(Data items)
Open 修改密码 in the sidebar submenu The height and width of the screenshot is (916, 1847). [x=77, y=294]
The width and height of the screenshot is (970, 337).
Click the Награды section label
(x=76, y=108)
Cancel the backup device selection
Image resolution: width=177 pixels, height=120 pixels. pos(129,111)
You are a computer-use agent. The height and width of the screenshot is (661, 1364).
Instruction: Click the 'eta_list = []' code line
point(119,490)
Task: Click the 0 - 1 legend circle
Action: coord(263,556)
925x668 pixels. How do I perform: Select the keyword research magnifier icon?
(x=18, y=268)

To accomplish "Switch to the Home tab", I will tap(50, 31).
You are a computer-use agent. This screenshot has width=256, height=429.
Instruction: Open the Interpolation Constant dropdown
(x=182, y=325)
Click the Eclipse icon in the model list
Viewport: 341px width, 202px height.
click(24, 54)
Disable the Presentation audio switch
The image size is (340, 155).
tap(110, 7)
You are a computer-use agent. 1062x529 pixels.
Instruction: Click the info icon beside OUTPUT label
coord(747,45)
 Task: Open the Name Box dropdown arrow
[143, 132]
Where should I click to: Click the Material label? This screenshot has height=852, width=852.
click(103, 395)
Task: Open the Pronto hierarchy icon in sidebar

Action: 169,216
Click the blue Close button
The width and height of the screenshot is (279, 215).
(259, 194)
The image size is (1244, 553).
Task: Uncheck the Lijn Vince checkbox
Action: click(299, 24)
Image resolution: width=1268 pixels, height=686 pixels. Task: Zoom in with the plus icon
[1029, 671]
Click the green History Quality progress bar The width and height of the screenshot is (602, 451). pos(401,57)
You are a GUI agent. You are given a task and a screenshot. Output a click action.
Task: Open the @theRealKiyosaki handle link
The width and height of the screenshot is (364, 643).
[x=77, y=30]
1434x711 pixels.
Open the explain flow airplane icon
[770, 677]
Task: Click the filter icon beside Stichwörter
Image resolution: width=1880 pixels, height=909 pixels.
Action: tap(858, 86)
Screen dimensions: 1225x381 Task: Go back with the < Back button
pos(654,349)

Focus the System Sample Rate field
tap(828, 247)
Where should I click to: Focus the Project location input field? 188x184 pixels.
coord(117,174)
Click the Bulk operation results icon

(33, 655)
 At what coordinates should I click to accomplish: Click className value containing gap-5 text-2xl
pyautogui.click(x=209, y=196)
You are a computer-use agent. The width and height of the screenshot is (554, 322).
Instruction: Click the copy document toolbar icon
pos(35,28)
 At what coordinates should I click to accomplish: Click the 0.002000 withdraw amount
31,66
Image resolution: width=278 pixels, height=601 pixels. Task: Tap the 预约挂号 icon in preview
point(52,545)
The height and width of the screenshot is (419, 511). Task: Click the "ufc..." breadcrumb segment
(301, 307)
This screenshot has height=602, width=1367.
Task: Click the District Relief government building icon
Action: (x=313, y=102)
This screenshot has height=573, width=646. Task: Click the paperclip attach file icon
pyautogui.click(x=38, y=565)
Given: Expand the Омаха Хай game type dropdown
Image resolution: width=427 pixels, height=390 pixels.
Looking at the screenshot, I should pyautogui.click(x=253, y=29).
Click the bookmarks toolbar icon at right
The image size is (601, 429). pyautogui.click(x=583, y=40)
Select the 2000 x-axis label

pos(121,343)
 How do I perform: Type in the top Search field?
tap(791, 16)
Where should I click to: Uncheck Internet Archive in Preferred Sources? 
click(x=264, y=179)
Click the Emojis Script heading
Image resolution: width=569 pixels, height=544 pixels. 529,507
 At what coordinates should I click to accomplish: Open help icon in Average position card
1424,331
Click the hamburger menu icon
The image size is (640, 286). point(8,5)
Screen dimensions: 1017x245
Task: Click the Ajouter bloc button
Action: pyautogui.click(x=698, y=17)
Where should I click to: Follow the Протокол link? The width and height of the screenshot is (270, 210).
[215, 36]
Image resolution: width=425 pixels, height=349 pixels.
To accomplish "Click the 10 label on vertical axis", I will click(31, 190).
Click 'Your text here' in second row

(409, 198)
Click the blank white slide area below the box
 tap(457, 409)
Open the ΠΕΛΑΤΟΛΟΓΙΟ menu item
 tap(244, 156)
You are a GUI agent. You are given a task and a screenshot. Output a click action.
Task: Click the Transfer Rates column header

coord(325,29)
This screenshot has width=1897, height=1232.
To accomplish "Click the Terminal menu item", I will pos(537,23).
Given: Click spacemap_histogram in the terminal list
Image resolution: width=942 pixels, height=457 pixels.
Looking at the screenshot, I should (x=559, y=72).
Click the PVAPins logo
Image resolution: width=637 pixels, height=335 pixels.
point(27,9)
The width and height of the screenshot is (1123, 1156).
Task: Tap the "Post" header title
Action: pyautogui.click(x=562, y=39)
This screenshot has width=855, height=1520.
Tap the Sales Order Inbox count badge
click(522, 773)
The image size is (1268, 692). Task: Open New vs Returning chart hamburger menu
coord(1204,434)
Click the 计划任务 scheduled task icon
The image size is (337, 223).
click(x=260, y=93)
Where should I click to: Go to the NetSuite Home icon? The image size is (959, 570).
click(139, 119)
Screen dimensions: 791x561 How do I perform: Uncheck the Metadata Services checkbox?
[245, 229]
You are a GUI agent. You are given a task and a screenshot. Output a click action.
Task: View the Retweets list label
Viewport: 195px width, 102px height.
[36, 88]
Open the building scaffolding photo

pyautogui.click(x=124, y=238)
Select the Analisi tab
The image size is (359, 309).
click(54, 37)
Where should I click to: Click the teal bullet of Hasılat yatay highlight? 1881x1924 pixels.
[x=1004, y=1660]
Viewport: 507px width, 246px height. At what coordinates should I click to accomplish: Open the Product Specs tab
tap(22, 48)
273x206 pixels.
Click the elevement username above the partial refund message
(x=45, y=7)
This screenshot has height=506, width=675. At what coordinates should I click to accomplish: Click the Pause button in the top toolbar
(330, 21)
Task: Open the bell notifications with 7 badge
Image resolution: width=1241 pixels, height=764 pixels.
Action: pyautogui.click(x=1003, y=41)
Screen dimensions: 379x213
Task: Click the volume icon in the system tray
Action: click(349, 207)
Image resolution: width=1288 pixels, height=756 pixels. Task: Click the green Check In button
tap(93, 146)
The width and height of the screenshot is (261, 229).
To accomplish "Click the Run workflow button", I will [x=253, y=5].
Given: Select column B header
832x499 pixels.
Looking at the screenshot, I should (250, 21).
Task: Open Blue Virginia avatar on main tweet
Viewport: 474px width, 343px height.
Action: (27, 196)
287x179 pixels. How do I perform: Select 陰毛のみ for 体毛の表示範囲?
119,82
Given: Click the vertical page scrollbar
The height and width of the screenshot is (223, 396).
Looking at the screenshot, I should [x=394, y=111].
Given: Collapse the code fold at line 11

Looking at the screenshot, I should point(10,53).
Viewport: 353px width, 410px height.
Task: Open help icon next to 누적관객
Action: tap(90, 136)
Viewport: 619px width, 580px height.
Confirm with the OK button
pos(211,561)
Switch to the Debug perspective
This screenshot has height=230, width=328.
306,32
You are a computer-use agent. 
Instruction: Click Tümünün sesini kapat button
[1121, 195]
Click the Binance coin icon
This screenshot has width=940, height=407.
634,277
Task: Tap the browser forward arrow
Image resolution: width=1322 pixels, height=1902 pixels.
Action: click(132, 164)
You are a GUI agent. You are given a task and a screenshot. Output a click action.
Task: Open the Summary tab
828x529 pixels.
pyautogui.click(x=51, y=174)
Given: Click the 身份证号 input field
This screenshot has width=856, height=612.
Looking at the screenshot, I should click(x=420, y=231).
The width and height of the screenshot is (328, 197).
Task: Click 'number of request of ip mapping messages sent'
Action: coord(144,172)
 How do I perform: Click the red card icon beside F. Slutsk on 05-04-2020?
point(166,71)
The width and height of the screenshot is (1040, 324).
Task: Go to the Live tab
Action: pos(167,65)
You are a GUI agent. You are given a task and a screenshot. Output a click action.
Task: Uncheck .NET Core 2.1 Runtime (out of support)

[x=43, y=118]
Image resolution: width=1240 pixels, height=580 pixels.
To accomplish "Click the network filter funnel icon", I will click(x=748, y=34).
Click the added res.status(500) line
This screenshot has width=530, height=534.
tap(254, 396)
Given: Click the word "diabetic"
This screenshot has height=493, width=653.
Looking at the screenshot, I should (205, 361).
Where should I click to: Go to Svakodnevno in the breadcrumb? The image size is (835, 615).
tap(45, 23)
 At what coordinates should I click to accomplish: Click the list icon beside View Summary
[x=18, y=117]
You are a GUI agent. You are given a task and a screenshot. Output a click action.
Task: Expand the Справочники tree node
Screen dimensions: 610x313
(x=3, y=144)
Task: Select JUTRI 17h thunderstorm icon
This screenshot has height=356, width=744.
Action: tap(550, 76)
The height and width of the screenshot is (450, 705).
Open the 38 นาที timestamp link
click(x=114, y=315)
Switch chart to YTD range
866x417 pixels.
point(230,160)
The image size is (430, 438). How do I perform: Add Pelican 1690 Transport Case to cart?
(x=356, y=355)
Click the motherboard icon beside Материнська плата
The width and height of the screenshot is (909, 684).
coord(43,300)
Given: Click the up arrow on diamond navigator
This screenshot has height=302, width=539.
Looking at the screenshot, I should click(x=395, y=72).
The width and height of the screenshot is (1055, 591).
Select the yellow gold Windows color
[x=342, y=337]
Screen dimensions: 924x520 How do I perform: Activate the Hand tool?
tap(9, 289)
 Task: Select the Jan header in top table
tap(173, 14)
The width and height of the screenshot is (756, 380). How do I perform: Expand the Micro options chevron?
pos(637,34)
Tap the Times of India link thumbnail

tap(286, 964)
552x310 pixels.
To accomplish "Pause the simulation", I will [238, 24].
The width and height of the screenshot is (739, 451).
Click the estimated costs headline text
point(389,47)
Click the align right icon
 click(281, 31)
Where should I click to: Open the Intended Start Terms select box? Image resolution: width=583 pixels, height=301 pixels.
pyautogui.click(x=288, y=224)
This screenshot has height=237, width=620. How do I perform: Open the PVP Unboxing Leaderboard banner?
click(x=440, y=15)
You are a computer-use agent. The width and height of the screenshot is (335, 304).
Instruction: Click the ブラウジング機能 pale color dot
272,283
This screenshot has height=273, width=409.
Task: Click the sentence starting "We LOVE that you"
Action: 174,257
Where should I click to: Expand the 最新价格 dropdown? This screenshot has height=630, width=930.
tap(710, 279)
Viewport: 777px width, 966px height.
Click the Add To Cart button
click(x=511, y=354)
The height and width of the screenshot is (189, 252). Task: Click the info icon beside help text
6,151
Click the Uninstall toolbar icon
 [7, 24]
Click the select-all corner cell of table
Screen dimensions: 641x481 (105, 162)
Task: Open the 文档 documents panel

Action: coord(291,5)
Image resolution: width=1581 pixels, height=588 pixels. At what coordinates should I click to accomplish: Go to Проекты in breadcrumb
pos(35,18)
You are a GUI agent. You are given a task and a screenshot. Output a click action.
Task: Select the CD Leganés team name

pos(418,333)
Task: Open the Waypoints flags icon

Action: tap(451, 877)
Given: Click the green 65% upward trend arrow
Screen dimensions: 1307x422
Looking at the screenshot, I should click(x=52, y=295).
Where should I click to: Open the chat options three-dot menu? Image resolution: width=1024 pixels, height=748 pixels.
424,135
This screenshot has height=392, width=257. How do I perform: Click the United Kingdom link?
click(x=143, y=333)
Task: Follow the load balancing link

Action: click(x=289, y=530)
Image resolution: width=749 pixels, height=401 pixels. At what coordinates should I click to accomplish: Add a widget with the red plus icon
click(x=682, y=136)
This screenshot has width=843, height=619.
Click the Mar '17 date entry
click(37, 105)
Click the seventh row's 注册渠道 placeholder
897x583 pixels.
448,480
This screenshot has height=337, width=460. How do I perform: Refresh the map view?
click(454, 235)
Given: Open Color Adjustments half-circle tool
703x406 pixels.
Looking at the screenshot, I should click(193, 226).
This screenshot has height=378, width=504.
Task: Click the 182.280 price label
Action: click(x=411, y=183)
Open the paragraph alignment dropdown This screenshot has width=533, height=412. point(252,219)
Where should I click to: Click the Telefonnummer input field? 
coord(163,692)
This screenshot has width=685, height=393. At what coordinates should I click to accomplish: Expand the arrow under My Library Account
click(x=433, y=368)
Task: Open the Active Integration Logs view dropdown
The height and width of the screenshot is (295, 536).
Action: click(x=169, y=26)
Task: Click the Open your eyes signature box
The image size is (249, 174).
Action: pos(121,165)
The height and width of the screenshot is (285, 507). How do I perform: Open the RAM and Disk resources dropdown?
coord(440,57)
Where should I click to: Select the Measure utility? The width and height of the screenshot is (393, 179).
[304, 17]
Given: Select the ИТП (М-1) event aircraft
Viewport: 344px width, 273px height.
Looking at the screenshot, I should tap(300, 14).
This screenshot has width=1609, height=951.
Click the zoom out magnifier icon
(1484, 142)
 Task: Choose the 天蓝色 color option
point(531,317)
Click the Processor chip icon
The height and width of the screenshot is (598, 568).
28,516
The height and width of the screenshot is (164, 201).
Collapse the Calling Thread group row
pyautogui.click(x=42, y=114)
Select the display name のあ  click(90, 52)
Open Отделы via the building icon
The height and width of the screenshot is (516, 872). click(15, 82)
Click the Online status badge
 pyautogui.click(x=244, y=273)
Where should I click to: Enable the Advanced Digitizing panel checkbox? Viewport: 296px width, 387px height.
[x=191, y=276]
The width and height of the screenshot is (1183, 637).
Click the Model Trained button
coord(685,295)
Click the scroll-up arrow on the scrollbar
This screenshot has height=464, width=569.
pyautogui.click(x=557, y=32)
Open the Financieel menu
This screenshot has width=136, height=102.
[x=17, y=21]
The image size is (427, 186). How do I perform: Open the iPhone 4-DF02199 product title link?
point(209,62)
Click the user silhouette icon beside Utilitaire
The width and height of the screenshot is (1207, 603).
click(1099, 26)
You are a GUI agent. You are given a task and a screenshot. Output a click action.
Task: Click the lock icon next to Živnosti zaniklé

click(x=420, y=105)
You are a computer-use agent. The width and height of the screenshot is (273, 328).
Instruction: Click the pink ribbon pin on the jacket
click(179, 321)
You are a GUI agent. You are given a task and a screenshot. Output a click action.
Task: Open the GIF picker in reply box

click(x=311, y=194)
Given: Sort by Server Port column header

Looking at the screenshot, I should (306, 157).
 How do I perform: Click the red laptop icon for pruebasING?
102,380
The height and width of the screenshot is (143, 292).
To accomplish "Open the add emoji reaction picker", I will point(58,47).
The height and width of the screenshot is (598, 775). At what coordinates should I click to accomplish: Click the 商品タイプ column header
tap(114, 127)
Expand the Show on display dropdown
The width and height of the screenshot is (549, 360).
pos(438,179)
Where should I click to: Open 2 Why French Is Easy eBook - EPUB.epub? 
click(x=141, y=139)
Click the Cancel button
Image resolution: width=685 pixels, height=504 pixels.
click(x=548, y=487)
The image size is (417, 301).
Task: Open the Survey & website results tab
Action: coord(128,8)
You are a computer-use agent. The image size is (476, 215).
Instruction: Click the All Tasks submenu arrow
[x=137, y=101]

### WHAT THIS TASK INVOLVES
Your answer should consist of every line from the entries that holds "computer".

### RESULT OF THE EXERCISE
You are a computer-use agent. The height and width of the screenshot is (661, 1364).
You are a computer-use agent. This screenshot has width=256, height=429.
You are a computer-use agent. 1062x529 pixels.
You are a computer-use agent. The width and height of the screenshot is (554, 322).
You are a computer-use agent. 
You are a computer-use agent. The width and height of the screenshot is (335, 304).
You are a computer-use agent. The width and height of the screenshot is (273, 328).
You are a computer-use agent. The image size is (476, 215).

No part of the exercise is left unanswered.